RFR: 8307084: C2: Vectorized drain loop is not executed for some small trip counts

Emanuel Peter epeter at openjdk.org
Wed Aug 13 12:38:52 UTC 2025


On Sat, 7 Dec 2024 09:16:29 GMT, Fei Gao <fgao at openjdk.org> wrote:

> In C2's loop optimization, for a counted loop, if we have any of these conditions (RCE, unrolling) met, we switch to the
> `pre-main-post-loop` model. Then a counted loop could be split into `pre-main-post` loops. Meanwhile, C2 inserts minimum trip guards (a.k.a. zero-trip guards) before the main loop and the post loop. These guards test if the remaining trip count is less than the loop stride (after unrolling). If yes, the execution jumps over the loop code to avoid loop over-running. For example, if a main loop is unrolled to `8x`, the main loop guard tests if the loop has less than `8` iterations and then decide which way to go.
> 
> Usually, the vectorized main loop will be super-unrolled after vectorization. In such cases, the main loop's stride is going to be further multiplied.
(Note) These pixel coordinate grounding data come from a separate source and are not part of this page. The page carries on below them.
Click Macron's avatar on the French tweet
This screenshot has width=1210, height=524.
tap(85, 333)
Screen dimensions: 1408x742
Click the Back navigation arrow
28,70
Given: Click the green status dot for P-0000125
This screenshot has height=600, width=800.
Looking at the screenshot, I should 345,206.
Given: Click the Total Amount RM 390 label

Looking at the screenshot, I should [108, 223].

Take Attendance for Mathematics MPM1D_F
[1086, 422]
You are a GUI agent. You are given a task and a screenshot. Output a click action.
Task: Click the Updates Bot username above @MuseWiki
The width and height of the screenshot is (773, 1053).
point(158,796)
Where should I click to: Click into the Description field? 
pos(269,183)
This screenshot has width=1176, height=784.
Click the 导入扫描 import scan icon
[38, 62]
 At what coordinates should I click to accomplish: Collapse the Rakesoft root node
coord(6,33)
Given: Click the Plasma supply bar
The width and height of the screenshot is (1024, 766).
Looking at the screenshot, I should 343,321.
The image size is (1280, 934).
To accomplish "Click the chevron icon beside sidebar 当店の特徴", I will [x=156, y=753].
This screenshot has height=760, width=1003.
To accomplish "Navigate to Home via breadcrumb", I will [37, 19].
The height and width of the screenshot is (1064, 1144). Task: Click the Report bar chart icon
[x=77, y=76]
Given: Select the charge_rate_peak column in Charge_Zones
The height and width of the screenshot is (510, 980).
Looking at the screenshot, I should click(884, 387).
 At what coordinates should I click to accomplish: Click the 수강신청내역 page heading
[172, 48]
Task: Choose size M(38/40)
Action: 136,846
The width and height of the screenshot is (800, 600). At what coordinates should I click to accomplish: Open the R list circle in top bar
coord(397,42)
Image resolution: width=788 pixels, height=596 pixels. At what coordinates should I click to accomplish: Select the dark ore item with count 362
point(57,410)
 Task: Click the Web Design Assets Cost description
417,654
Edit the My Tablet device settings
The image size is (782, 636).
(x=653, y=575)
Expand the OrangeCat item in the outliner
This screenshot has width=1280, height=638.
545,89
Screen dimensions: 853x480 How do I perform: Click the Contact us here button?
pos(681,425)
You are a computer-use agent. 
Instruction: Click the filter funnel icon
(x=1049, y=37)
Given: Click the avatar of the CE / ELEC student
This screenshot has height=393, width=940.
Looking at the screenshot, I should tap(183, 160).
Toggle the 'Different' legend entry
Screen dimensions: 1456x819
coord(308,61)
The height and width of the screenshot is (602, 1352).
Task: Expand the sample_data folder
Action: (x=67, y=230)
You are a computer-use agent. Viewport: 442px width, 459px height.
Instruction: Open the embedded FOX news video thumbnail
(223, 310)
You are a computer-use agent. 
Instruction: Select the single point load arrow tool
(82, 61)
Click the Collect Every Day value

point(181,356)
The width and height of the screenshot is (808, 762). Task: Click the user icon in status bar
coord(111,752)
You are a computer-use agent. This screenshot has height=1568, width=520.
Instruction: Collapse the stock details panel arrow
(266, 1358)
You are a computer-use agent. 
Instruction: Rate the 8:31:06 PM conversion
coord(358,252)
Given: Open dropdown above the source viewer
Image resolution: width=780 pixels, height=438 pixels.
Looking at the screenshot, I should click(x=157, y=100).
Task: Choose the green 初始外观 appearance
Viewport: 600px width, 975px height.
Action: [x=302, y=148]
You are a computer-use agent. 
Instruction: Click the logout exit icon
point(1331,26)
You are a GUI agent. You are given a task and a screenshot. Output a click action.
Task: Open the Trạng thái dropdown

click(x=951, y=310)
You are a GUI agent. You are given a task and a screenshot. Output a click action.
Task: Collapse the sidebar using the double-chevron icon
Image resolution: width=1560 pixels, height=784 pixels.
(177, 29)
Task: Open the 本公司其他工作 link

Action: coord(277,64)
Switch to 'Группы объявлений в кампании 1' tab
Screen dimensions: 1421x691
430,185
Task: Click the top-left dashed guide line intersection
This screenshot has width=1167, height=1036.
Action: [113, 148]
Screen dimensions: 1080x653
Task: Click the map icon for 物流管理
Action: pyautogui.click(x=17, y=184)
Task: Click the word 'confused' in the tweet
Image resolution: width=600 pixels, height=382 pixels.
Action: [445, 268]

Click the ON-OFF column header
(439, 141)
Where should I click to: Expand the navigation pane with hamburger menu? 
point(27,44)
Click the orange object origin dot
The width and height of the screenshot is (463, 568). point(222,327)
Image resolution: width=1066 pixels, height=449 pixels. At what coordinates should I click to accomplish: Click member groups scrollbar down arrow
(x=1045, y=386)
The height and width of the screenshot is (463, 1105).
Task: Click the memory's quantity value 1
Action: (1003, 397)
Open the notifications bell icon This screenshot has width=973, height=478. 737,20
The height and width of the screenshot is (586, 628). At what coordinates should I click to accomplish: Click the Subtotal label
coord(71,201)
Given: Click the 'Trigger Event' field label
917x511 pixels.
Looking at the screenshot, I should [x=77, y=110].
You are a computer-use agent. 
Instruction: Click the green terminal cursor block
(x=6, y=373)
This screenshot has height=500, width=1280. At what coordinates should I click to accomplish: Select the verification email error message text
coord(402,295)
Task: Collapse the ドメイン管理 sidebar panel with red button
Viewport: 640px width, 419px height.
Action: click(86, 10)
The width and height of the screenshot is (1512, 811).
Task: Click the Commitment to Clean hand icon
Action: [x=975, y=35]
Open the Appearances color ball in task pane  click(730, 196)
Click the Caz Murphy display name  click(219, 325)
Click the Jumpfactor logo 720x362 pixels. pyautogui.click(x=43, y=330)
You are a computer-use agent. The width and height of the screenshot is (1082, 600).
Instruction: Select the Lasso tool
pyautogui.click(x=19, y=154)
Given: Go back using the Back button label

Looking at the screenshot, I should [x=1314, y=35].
After the main loop is super-unrolled, the minimum trip guard test will be updated. Assuming one vector can operate `8` iterations and the super-unrolling count is `4`, the trip guard of the main loop will test if remaining trip is less than `8 * 4 = 32`.
> 
> To avoid the scalar post loop running too many iterations after super-unrolling, C2 clones the main loop before super-unrolling to create a vectorized drain loop. The newly inserted post loop also has a minimum trip guard. And, both trip guards of the main loop and the vectorized drain loop jump to the scalar post loop.
> 
> The problem here is, if the remaining trip count when exiting from the pre-loop is relatively small but larger than the vector length, the vectorized drain loop will never be executed. Because the minimum trip guard test of main loop fails, the execution will jump over both the main loop and the vectorized drain loop. For example, in the above case, a loop still has `25` iterations after the pre-loop, we may run `3` rounds of the vectorized drain loop but it's impossible. It would be better if the minimum trip guard test of the main loop does not jump over the vectorized drain loop.
> 
> This patch is to improve it by modifying the control flow when the minimum trip guard test of the main loop fails. Obviously, we need to sync all data uses and control uses to adjust to the change of control flow.
> 
> The whole process is done by the function `insert_post_loop()`.
> 
> We introduce a new `CloneLoopMode`, `InsertVectorizedDrain`. When we're cloning the vector main loop to vectorized drain loop with mode `InsertVectorizedDrain`:
> 
> 1. The fall-in control flow to the vectorized drain loop comes from a `RegionNode` merging exits ...

Hi @fg1417 !

Wow, the benchmark plots look amazing.

I have some first questions. Mostly a request for some ascii art so that reading the code is easier. I'll have another look later!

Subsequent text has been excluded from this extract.